Valentine’s Day has never worked for me. I don’t dislike it, but I don’t embrace it either. My ambivalence goes back to grade school. Back in the less structured days of elementary education (before accountability, weekly assessments and league tables), we celebrated Valentine’s Day by making construction paper folders to hold the cards given to us by our classmates.
School policy was clear: every student would receive a valentine from every classmate. This made valentine giving very difficult. I did not want to give a valentine to the boy who picked his nose and ate it only when he was sure that I was watching. Nor did I want to give a valentine to the classroom bully. And I especially did not want to give a valentine to Linda White, the smartest girl in class who wore flouncy store-bought dresses and had a mother who lovingly styled Linda’s hair in ringlets. Linda already had everything! Why should I with my homemade dress and bad haircut give her more than she already had?
My mother was frugal, and so the money that she gave me to buy valentines was not enough for my silver spoon tastes. I disliked my valentines even before I bought them. Once home, I would separate them into piles: good, less-good, and the awful. Clearly, the awful valentines went to the nose-picker, the bully, and the class dummies. The less-good went to classmates with whom I did not want to encourage friendship. And the good went… I don’t have to tell you; you know where the good went.
The well-intended policy had unintended consequences: the pecking order was under-scored in red. My folder of valentines, full of second and third tier cards, did nothing to make me celebrate the holiday. I haven’t gotten past these childhood slights, and I feel better just letting the holiday slide.
A few years back I was leading a writers’ workshop. The date was Valentine’s Day. I do not remember the lesson, but the prompt had something to do with love. What I do remember was an elderly, irritated maiden interrupting to challenge me. She confessed to never having an intimate relationship and said that it would be impossible for her to write about love.
Once I recovered my senses (I think there was a moment when my jaw dropped and my mind ceased to function), I suggested that we needed to brainstorm possible love relationships that went beyond those of a sexual nature. Moving beyond June and moon, we listed dozens of loves to include a love of books, pets, and parents. The list was endless.
If we could just think of love in a larger context, the disappointment inherent in Valentine’s Day and failed or non-existing relationships would fade.
One of my favorite poems is “Love Poem” by Paul Zimmer What I particularly like about his poem is that the love of which he writes is the love between two horses. As I don’t have permission, I’ll just share the first stanza. (Read the poem in its entirety by typing “Paul Zimmer + Love Poem” into your search engine.
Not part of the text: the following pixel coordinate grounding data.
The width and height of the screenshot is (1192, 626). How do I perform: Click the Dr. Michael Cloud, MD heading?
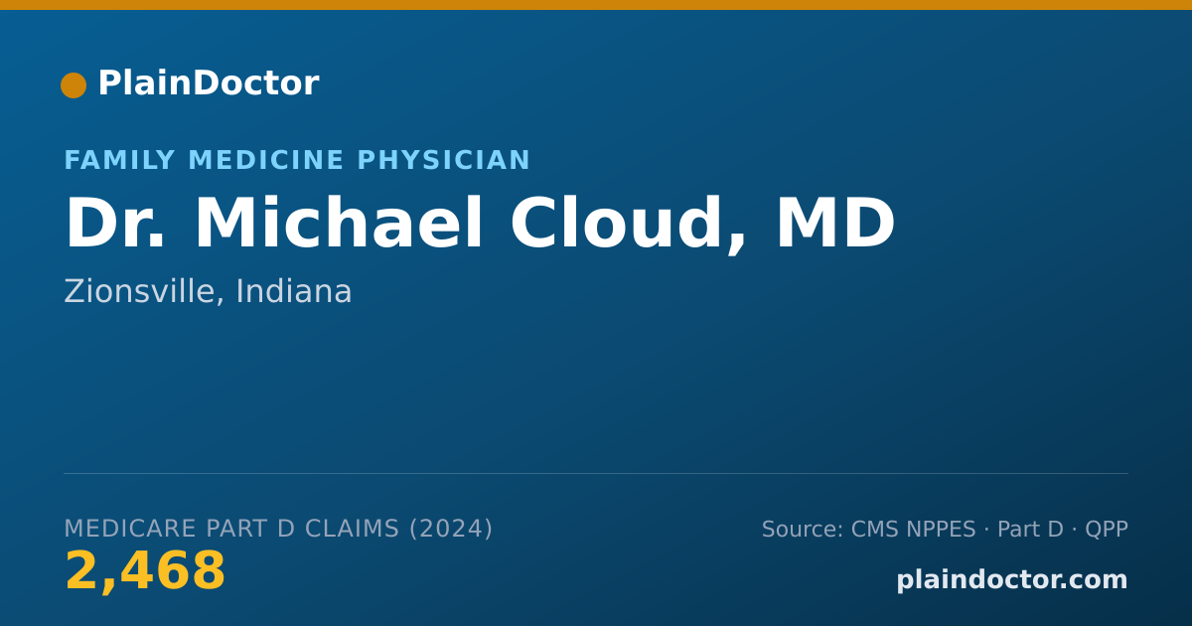tap(480, 225)
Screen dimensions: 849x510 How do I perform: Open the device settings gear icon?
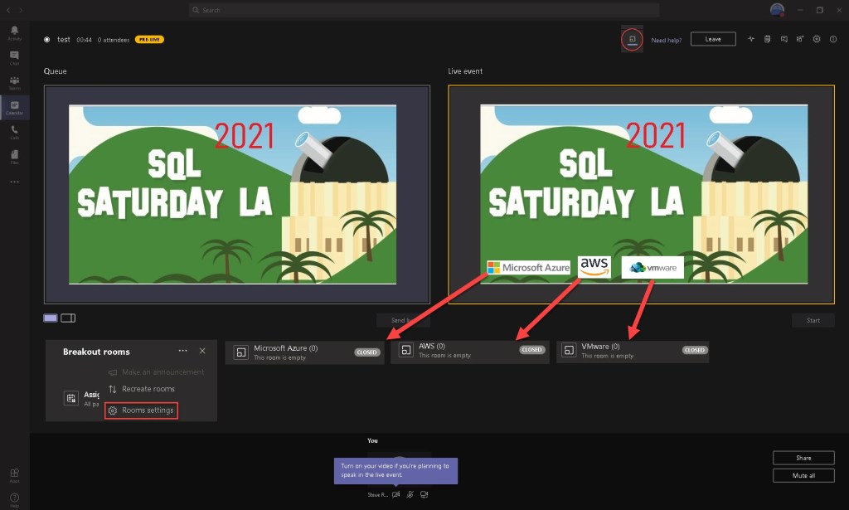817,39
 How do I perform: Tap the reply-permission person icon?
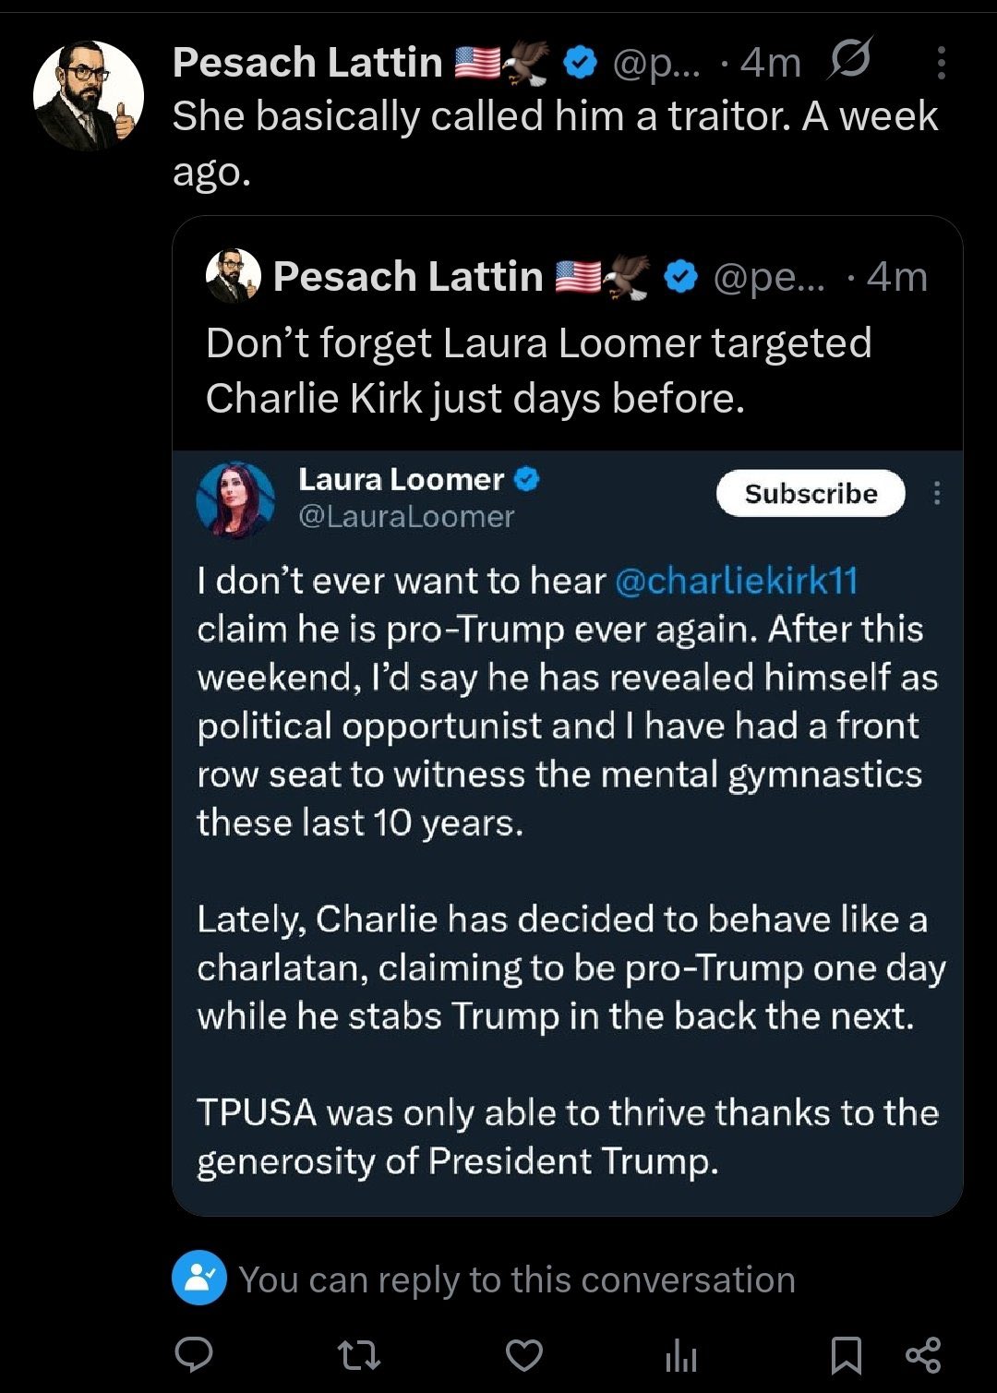coord(199,1278)
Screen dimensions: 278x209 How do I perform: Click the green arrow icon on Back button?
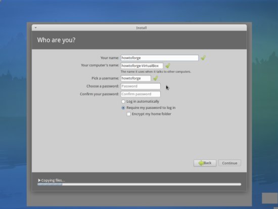pyautogui.click(x=201, y=163)
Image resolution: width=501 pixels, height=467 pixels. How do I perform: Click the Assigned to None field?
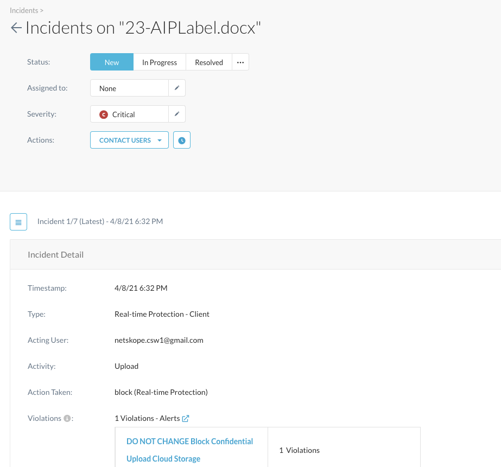tap(129, 88)
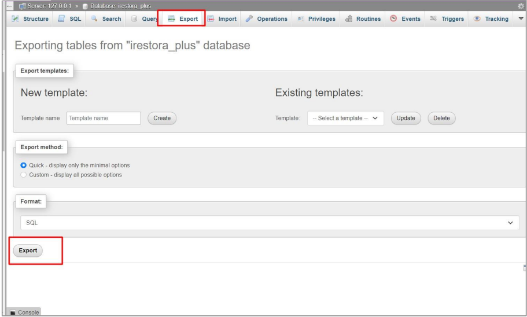The width and height of the screenshot is (527, 317).
Task: Click the SQL tab icon
Action: coord(62,19)
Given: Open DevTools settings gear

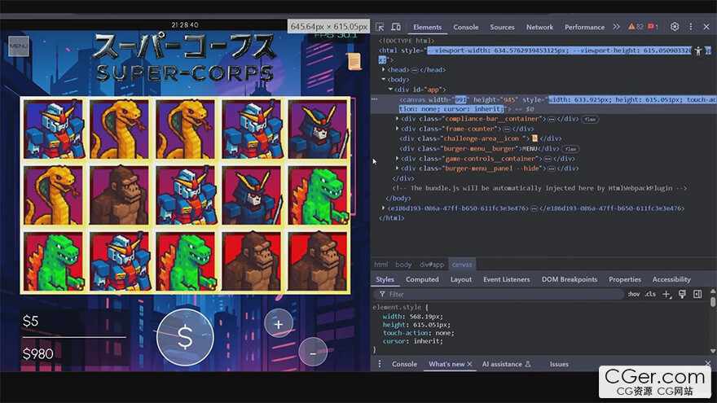Looking at the screenshot, I should point(675,27).

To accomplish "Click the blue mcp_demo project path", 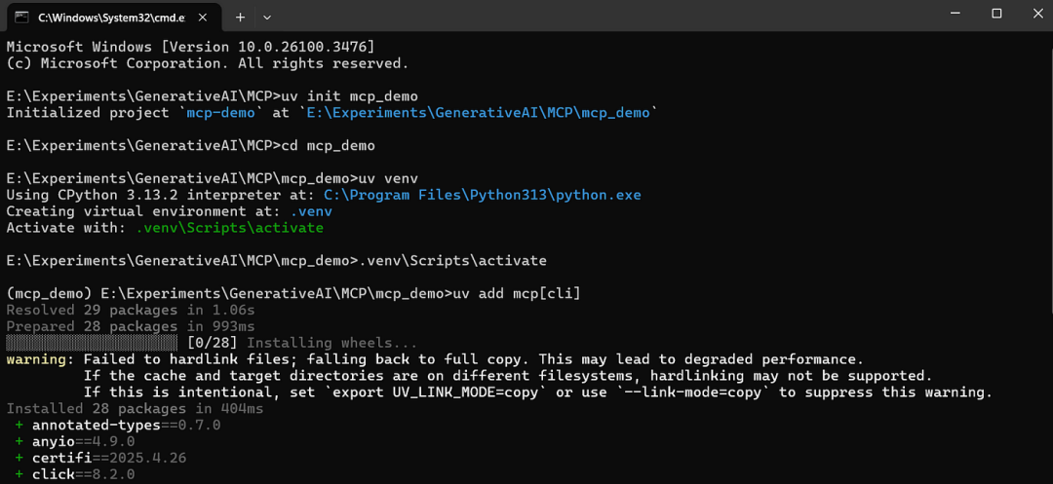I will tap(479, 113).
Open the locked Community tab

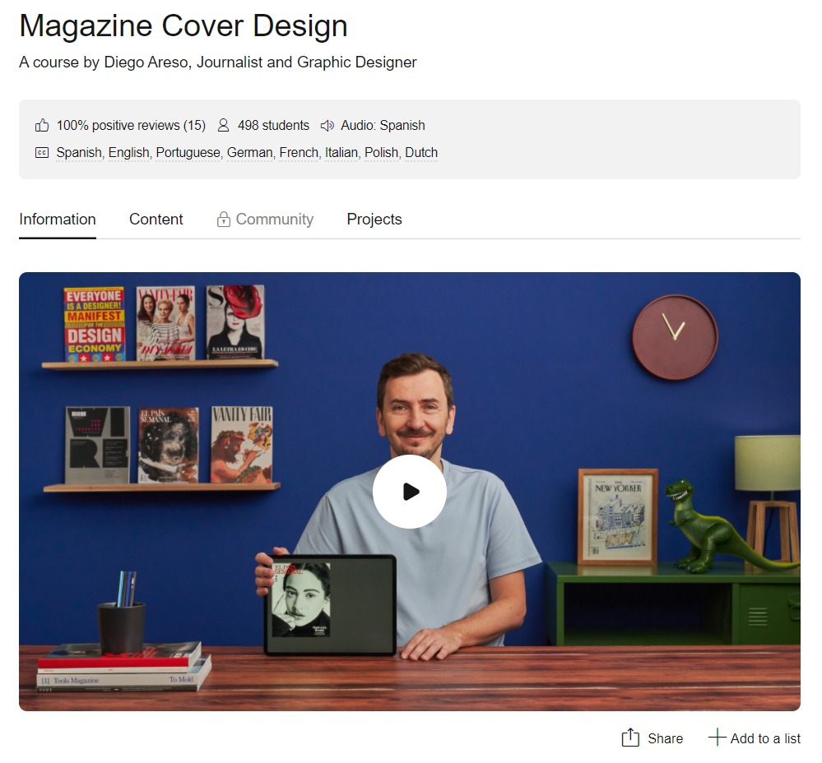click(x=274, y=220)
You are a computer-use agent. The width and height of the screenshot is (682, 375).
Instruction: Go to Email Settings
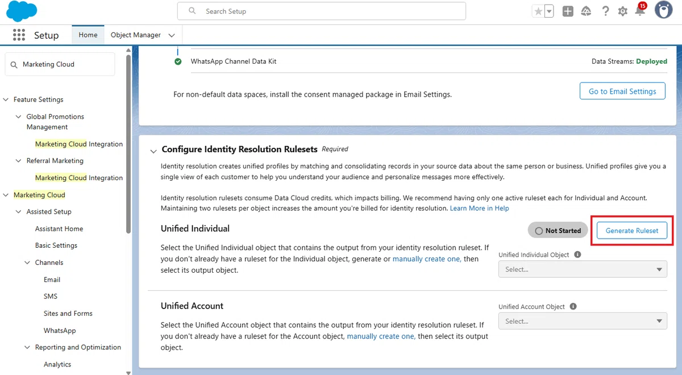coord(622,91)
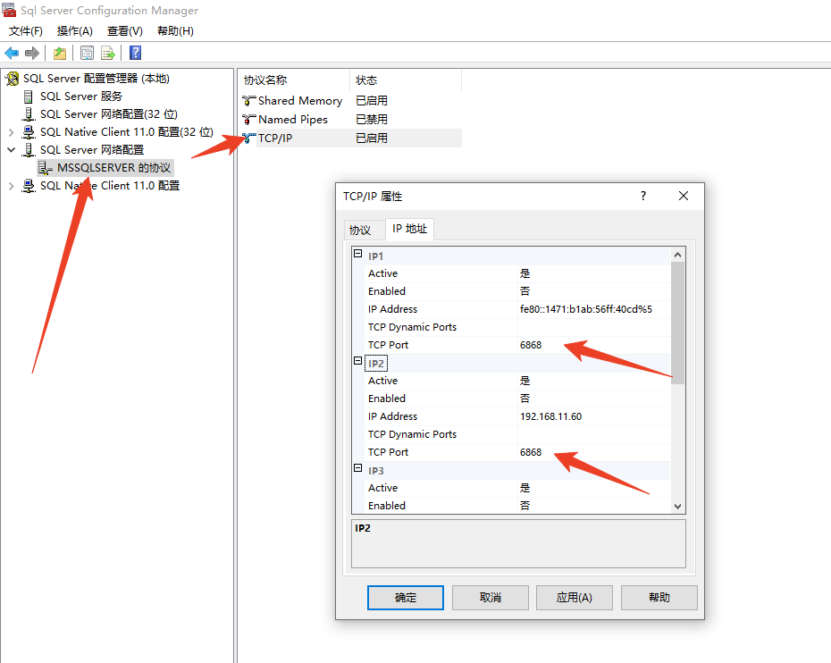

Your heart will clench at the last stanza.)
In southern France live two old horses, / High in the foothills, not even French, / But English, retired steeplechasers / Brought across to accept an old age / Of ambling together in the Pyrenees. / At times they whinny and kick / At one another with impatience, / But they have grown to love each other.
Another favorite all-encompassing love poem is “This is what you shall do” by Walt Whitman.
Because Whitman’s work is now in the public domain, I am free to use his preface to Leaves of Grass: This is what you shall do; Love the earth and sun and the animals, despise riches, give alms to every one that asks, stand up for the stupid and crazy, devote your income and labor to others, hate tyrants, argue not concerning God, have patience and indulgence toward people, take off your hat to nothing known or unknown or to any man or number of men, go freely with powerful uneducated persons and with the young and with the mothers of families, read these leaves in the open air every season of every year of your life, re-examine all you have been told at school or church or in any book, dismiss whatever insults your own soul, and your very flesh shall be in a great poem and have the richest fluency not only in its words, but in the silent lines of its lips and face and between the lashes of your eyes and in every motion and joint of your body.
In keeping with the topic, brainstorm the many forms of love. Choose one form, and write a love poem to that subject.
If you happen to have two pets who are inseparable, follow in the steps of Paul Zimmer and write about their relationship.
Write about your feelings concerning Valentine’s Day, or…
Research the history of St. Valentine and use that background to write a historical fiction piece.